Suffering is another dimension. According to Dejours, psychic suffering is an intermediate subjective experience between uncompensated mental illness and comfort or psychic well-being in which the subject uses regulatory mechanisms to maintain psychic balance. So, the dimension of suffering concerns the discomfort that we feel at work; of situations that are stressful and destabilize us, but that somehow, based on regulation mechanisms, whether on the part of the worker or due to that recognition mechanism that I spoke about just now, the worker manages to deal with this suffering.
However, when work situations mobilize a worker and trigger discomforts and tensions, what we observe is that this suffering can take two different forms. The first is the one I already mentioned. It means that you are facing destabilizing situations, but you somehow manage to intervene in this activity, this work process, and implement the modifications and changes that you consider important for carrying out the task while at the same time providing some comfort and well-being in that job.
For this, the work organization must allow maneuver space for this worker. This worker must have a considerable degree of autonomy to be able to make these changes. If this happens, this worker mobilizes and solves the issues of suffering and this produces health.
On the other hand, the other form is what we call pathogenic suffering, which is the opposite of what I just said. This happens when destabilizing situations occur and the workers have their autonomy and power to act reduced. This demobilizes them and they start to use defense mechanisms to deal with that suffering that does not find more adequate forms of outlet.
Over a period of time, this can trigger a pathological process if it is not resolved. We can compare this process, in which the destabilizing situations that generate suffering trigger an illness process, to the image of a bucket of water that fills up until it overflows. That is, this bucket can no longer hold the amount of water being poured into it.
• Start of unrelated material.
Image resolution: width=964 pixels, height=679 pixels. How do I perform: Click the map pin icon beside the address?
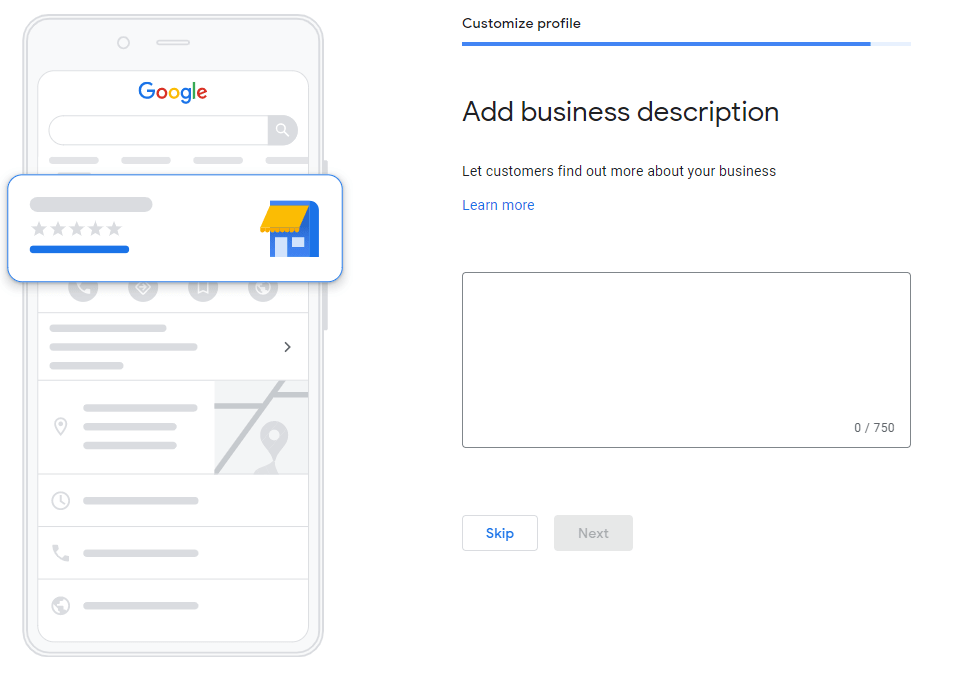point(61,426)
This is more or less how it happens with work-related mental illness. In work-related mental illness, these destabilizing situations accumulate until they reach a point where the workers, even with the use of the defense mechanisms available to them, can no longer cope with the suffering. In this case, we can already observe a pathological process taking place.
Well, we've reached the end of this video and I hope that you've managed to understand a little better how this dynamic of pleasure, suffering, and illness related to work takes place.